大切な打ち明け話のように語ると、おばあさんがふと、空を見上げる。

「もし、うろこ見つけたらどうします?」

夏生の質問に、「そうねえ」と前掛けの前で腕を組んでちょっと考えるような顔になる。

「もうちょっと若くなって東京に出て行きたいかもしれないねえ……」とまたアハハと口を開けて笑う。
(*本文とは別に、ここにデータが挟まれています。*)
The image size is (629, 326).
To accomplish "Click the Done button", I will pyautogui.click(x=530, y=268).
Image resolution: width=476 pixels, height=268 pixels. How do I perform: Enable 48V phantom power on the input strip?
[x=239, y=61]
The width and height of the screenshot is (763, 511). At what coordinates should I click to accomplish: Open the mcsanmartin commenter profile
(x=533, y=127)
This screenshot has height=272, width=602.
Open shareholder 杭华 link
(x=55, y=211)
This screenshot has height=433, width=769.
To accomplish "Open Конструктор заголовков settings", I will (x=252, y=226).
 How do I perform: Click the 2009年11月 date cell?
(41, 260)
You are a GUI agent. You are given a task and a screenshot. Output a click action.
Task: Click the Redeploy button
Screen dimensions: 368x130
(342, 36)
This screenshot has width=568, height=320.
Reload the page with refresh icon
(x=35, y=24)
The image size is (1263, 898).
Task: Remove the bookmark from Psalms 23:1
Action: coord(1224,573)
「まあお兄ちゃんもうろこ拾って。素敵なお嫁さん下さいってお願いすると良いよ」

「いえ。まあ……」

「さっきから何話し込んでんの?何?東京から来たの?」

二人の会話を遠巻きに見ていた人々がわらわらと来る。皆元気そうだが、もう七十歳は軽く超えているだろう。絵に描いたような過疎の村、高齢者の村だ。

「せっかくだから、お兄さんもやってみな」

頭に毛のないおじいさんが、夏生も山崩しに参加するように勧めてくる。

「あたしも今、飛び込んだら?願い事が叶うよって言ってたんだよね」

おばあさんが言うと、「ただ飛び込めばいいから」とか「願い事なんでも良いからな」と、口々に夏生をけしかける。仕方がない。服が藁まみれになるのは嫌だけど、この雰囲気を壊す度胸はない。

「持っててあげるよ」

というおばあさんの好意に甘えて、「すみません」と飲みかけのジュースと眼鏡を渡すと、リュックを地面に下ろした。
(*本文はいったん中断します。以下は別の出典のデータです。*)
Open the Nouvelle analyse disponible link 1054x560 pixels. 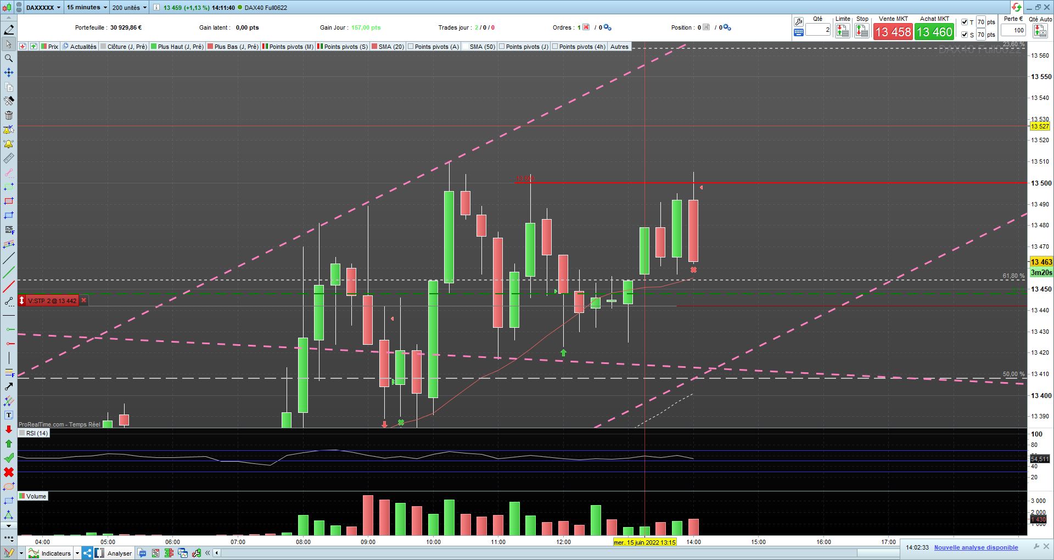[976, 547]
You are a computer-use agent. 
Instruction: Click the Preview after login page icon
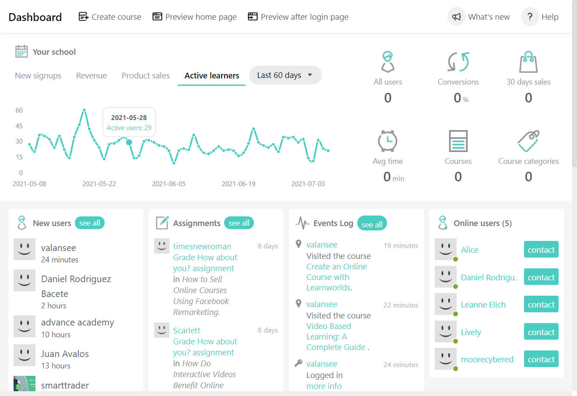click(252, 16)
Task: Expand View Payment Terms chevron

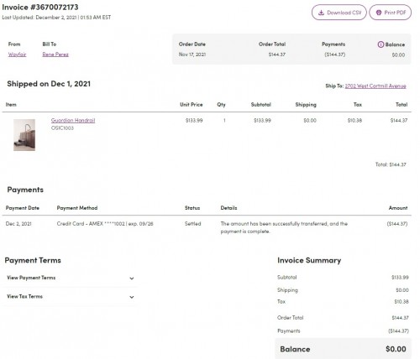Action: tap(132, 278)
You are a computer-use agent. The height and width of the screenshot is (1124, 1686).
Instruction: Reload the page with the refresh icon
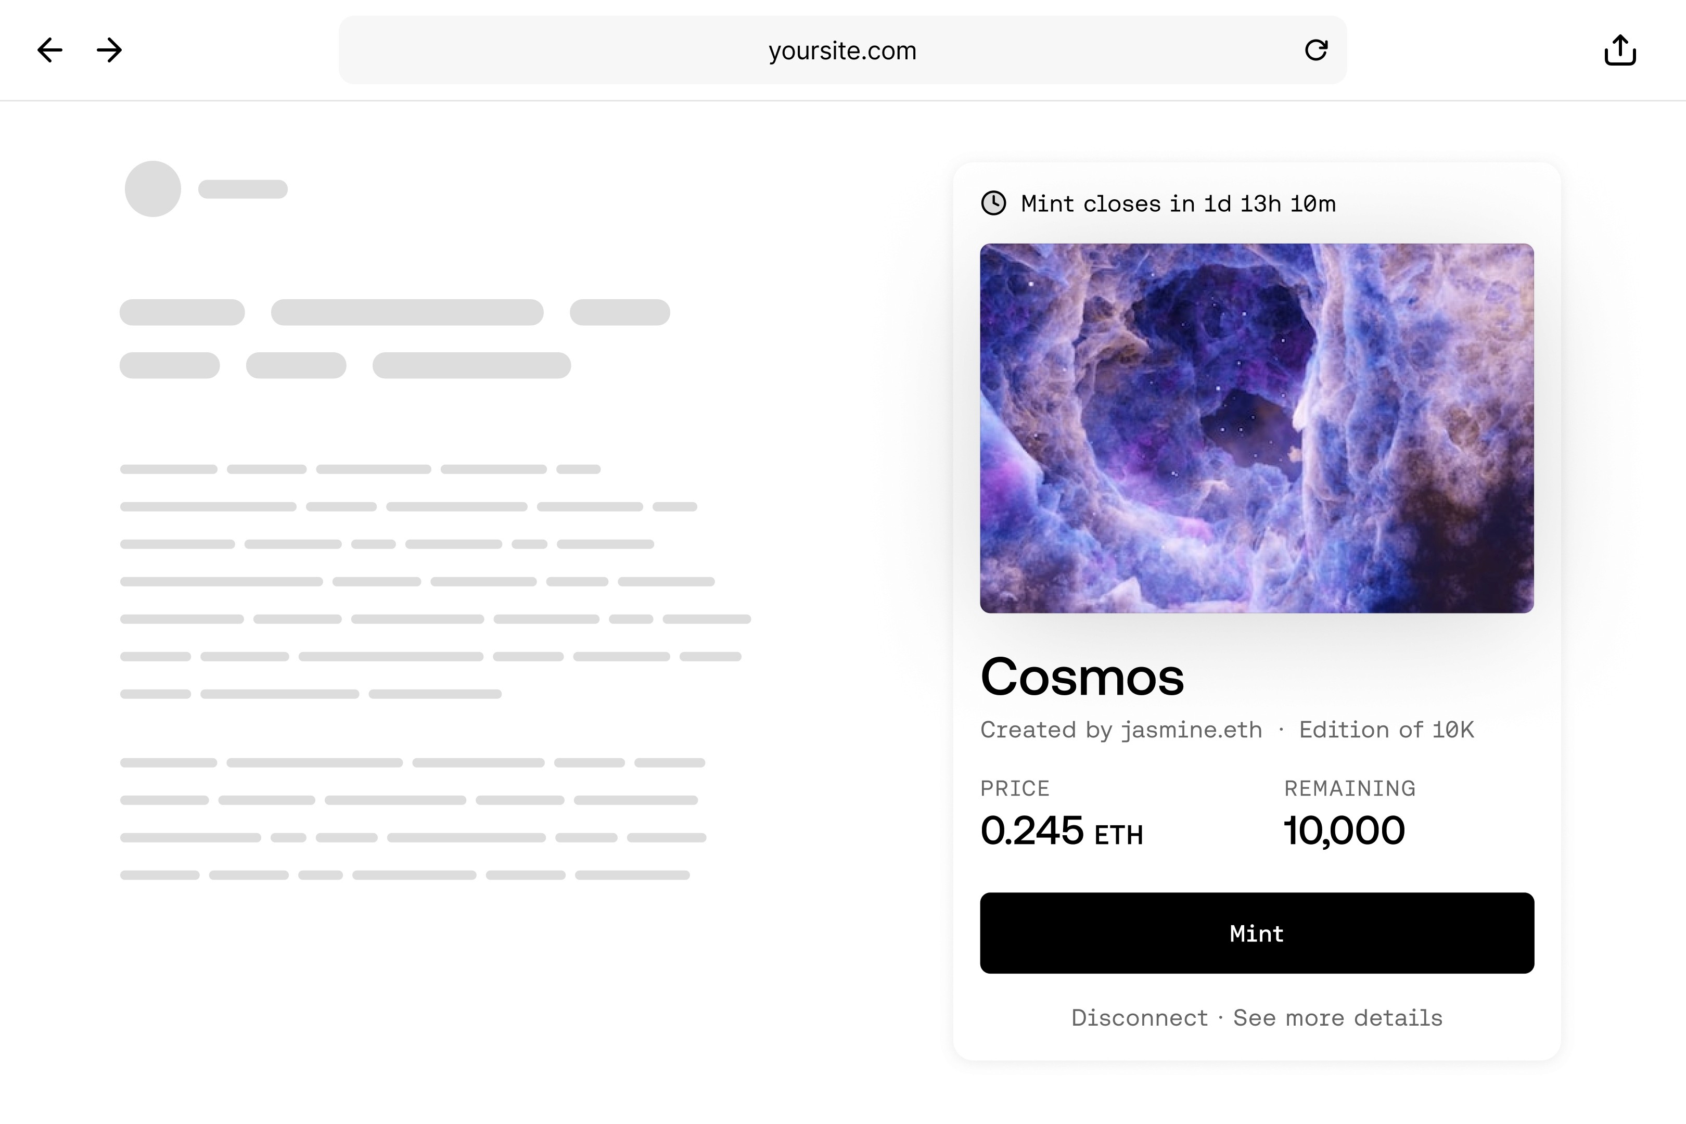point(1316,50)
「じゃあ」と、藁山に向かってバタバタと助走をつける。
走るのは久しぶりだった。足を動かすのってこんなに難しかったか?脳が出す指示と、足の動きが完全にずれてる。そんな夏生の走る姿が気に入ったらしい。子どもたちが笑い声をあげる。
「おっさーん」「遅えー」という声援だかヤジだかを背に受けて、走る。走って走って、目をしっかりつむって藁山に飛び込んだ。ぼふっと顔に藁が当たってちくちくする。干したての布団の臭いがする。

「お嫁さんお願いしたがいい」

おばあさんの声が聞こえる。どうして独身だと決めつけるのだろう?独身だけど。このままずっと独りで残りの人生を生きていくんだろうか?ふと不安にもなる。
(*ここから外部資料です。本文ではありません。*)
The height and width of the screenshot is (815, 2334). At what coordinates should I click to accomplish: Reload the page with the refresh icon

「お嫁さん……じゃなくても良いけど、もし許されるのなら、ずっとそばにいて味方になってくれる人。一緒に助け合って生きていけたら……」

藁の中で小さな声で口に出してみる。お祭りだし、願いたいことに遠慮する必要はなかろうと思いつつ、恥ずかしくなった。それにしても、藁に埋もれるのって想像以上に気持ちが良い。

「ん?」

左手の指先がくすぐったい。
ひんやりとなめらかな感触。

「ぎゃあ!」

藁から手を出して思わず悲鳴をあげる夏生のもとに、「どうした?」と人々が駆け寄ってきた。小さな真っ白な蛇が左手の手首に巻き付いて薬指をなめている。

「こりゃあ白蛇さんだね」

おじいさんが蛇の頭をきゅっと掴むと、木立の方に投げた。
「ほらお神酒。お神酒飲んで」と、口々に囃し立てられる。
紙コップが渡され、お酒が注がれる。
流れに逆らえず、とにかく注がれた酒をぐっと飲み干すとどっと拍手は起こった。

「うろこはあったのかい?」

おばあさんが一升瓶を手に「ほら空けて空けて」とコップにさらに酒を注いでくれる。

「うろこなんてなかったです。今の蛇、毒蛇とかじゃないですか?」

「うーん。マムシじゃないなあ」

「うろこなんてあるわけないよ。昔話だもの。それより酒はどうだ?」と口々に言いながら酒を注いでくる。

「どう?美味いだろ?」

「美味いです」

「だろ?実はこの酒には秘密があってな」

おじいさんがいたずらっぽく笑う。

「秘密ですか?」

「龍のうろこを酒樽に入れたんだ。美味しい酒ができますようにって」

「龍のうろこ?本当に?」

たった今、「昔話だからうろこなんてあるわけない」って言ったばかりでは?

「そうよ。樽の底にあるって話だ」とむしろ得意げだ。羽織った法被の襟には「龍神酒造」の文字が染め抜かれている。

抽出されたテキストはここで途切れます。